Caught up in these thoughts, it occurred to me that though I had spent a good deal of time in the silence of the chapel, God wasn’t going to provide an explanation to me regarding the painful passing of Didimus. Perhaps like Job, even if God spoke, He was going to bully me into silence by posing questions that a finite mind like mine wouldn’t be able to answer. Or maybe God’s silence was his speech. He had done it before. This was not the first time that God was staying silent in the face of death. He did same one Friday afternoon on a hill outside Jerusalem called Calvary. And history is repleted with examples of God staying silent when one would have loved him to say a word. I think of the death of my own sisters, late twenty and early thirty in age, two years apart. God stayed silent. And other sufferings over the years, such as when a young child dies! Or when a young child is suffering from so much pain, hospitalized! God appears to always stay silent when we would need him to speak. Again, could God’s silence be God’s speech? Or maybe God knows that speech in such circumstances cannot resolve anything.

Perhaps the best God can do in the situation of the tragic death of Didimus is just God’s presence. He had promised in the revelation of His Sacred Name to Israel – Ehyeh Asher Ehyeh (Exodus 3:14) – I will be with you in the manner in which I will be with you. Perhaps Buber and Levinas were right after all: the Tetragrammaton was not, in the first place, about being, ontology or metaphysics.
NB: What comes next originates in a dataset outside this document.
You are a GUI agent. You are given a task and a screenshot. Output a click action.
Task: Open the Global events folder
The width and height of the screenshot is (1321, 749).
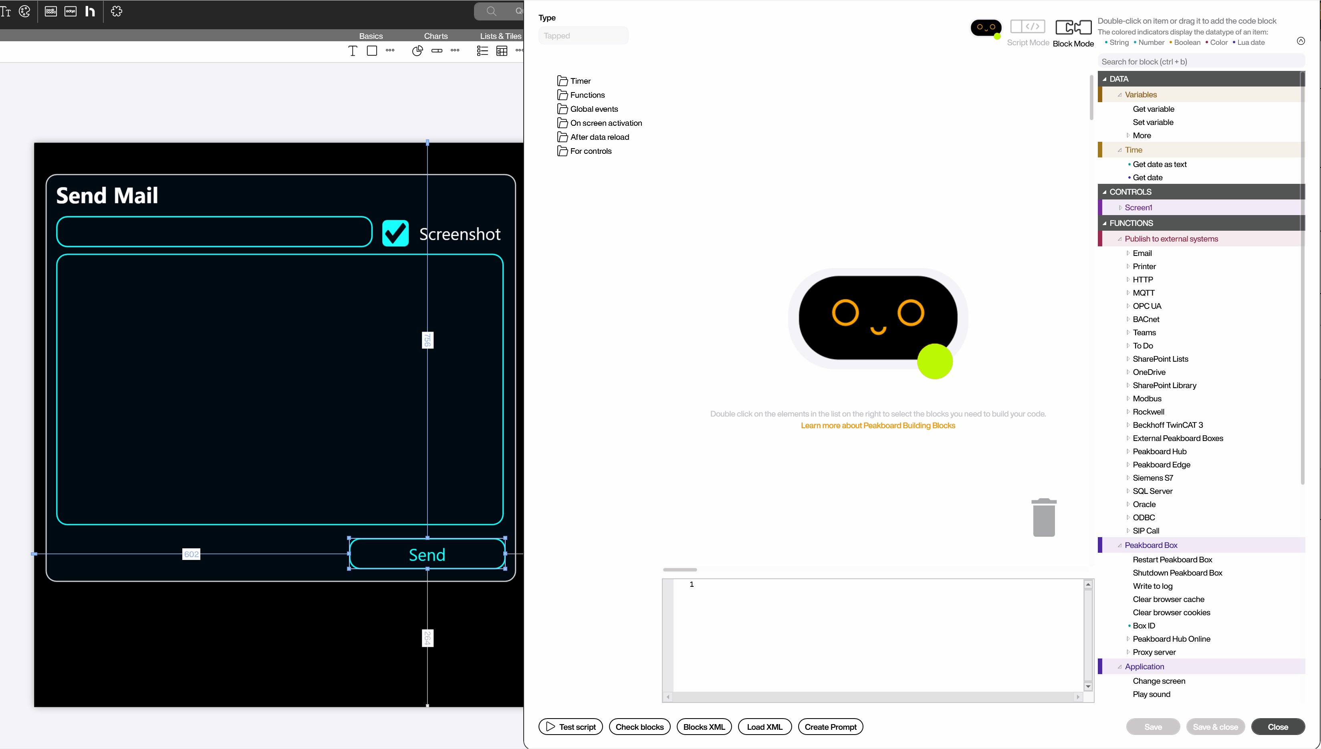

It was about presence: God will be present with Israel. God will be present with us, in life and in death. And precisely that presence, even if He does not speak, leaves the possibility for hope open. God is present, even when God does not speak. I am not alone. And so, God is presence, because God is being. That is the Ratzingerian synthesis: being and presence are not antithetical.

Like Job and like Jesus, we end where we began: God has refused to speak. God has refused to answer. God has refused to take the witness stand to provide me an explanation for why Didimus had to go so soon in such a painful way. And yet God is not nothing. God is there. Perhaps, with Newman, I could only console myself with these thoughts: “God has created me to do Him some definite service; He has committed some work to me which He has not committed to another. I have my mission. I may never know it in this life, but I shall be told in the next. I am a link in a chain, a bond of connection between persons. He has not created me for naught. I shall do good; I shall do His work (…) Therefore, I will trust Him. Whatever, wherever I am. I can never be thrown away” (St. John Henry Newman). We must learn to live with God’s silence. May the soul of Didimus, priest of God, rest in the peace of the Silent God, Amen. May he pray for us who are still on the way. See you, Fr Didimus, in the heavenly Boston College. We will discuss theology there, with Augustine, Aquinas, Bonaventure, and other great minds, not leaving out your patron saint, St. Didimus the Blind (c. 318 – 398), Dean of the Theological School of Alexandria, disciple of Origen of Alexandria.